Ahora el país se polariza en los extremos representados por el actual jefe de Estado, el liberal Mauricio Macri, y la presidenta precedente, la peronista de centro-izquierda Cristina Kirchner, que es hoy la candidata a vicepresidenta de Alberto Fernández, el ganador de los comicios del pasado fin de semana.

¿Qué opinan los mercados? Si hay que definirlo en una sola palabra, es pánico (y eso que los resultados que de verdad marcarán el destino del país serán los que salgan de las urnas el próximo 27 de octubre). La amplia victoria de Fernández provocó el caos en lo que ya se ha denominado ya un “lunes negro” en la economía argentina, que vaticina unos meses si cabe más complicados. La moneda nacional, el peso argentino, se desplomó un 25% frente al dólar – a pesar de la meteórica subida de los tipos de interés hasta el 74% – y algunos de los valores bursátiles cayeron hasta un 60% (la sesión cerró con una caída media total del 37,9%).

Macri, el actual presidente, pierde apoyo y por tanto autoridad en un país que debe esperar a octubre para votar y depositar de forma definitiva su confianza en un candidato, que no ocupará la Casa Rosada hasta diciembre. ¿Puede permitirse Argentina tantos meses sin gobierno? Si en España ya estamos viendo los efectos perjudiciales que esto acarrea, Argentina está expuesta si cabe a riesgos mucho mayores.

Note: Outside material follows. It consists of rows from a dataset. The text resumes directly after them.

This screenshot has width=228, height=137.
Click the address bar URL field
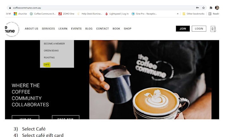(102, 8)
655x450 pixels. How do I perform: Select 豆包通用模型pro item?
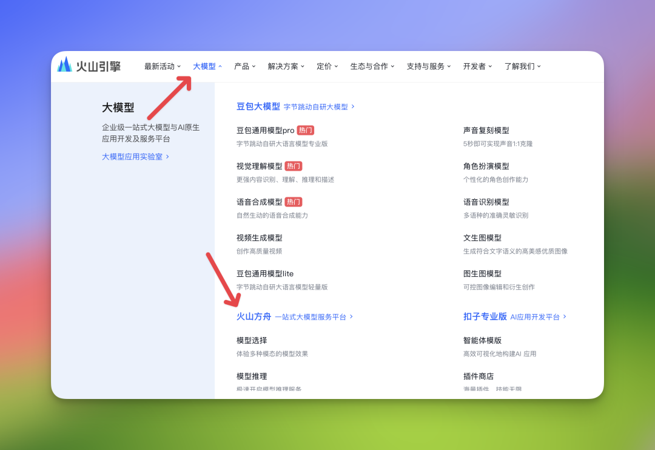pyautogui.click(x=265, y=131)
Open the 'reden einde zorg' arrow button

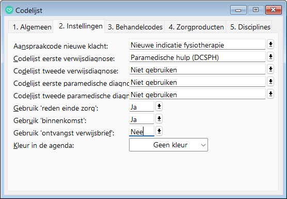pos(159,106)
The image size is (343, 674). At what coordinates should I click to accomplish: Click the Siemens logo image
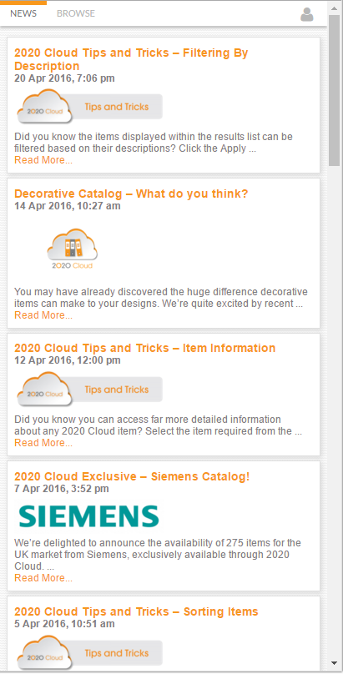click(89, 516)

La Casa Rosada, sede del Ejecutivo argentino

Y es que la amenaza y el miedo de que un nuevo gobierno populista hace que se tema por la devolución del mastodóntico crédito de casi 60.000 millones que el FMI concedió al país hace sólo un año. Las medidas intervencionistas del último gobierno peronista, con Cristina Kirchner como presidenta, entre las que destacó lo que se denominó el “cepo cambiario” (o lo que es lo mismo, la intervención gubernamental del mercado cambiario para la adquisición de divisas con el objetivo principal de frenar la fuga de dólares) hacen que la incertidumbre se haya apoderado de unos mercados que todavía no han aprendido a manejar la falta de confianza.

¿Qué pasará en octubre? Todo apunta a que la reelección de Macri es improbable, más aún vista su incapacidad de reaccionar ante la derrota: sin autocrítica, sin propuestas claras y limitándose a responsabilizar al peronismo de todos los males, amenazando con que este “lunes negro” ha sido sólo el principio de lo que le espera a Argentina en el futuro próximo si finalmente Fernández llega a la presidencia en un país que ya está sufriendo una inflación cercana al 50% anual que se dispararía si el peso sigue cayendo.

Hace falta hacer algo y rápido, pero es complicado que Macri y Fernández – cuya relación personal se dice que es pésima – se entiendan. Y es que por mucho que el futuro de Argentina esté en juego, tenemos que recordar que en el fondo ambos son políticos de signos opuestos en campaña electoral luchando por mantener o alcanzar el poder – un poder que desde que se celebraron las primarias, se ha quedado sin dueño – y eso hace casi imposible que se alcance un acuerdo.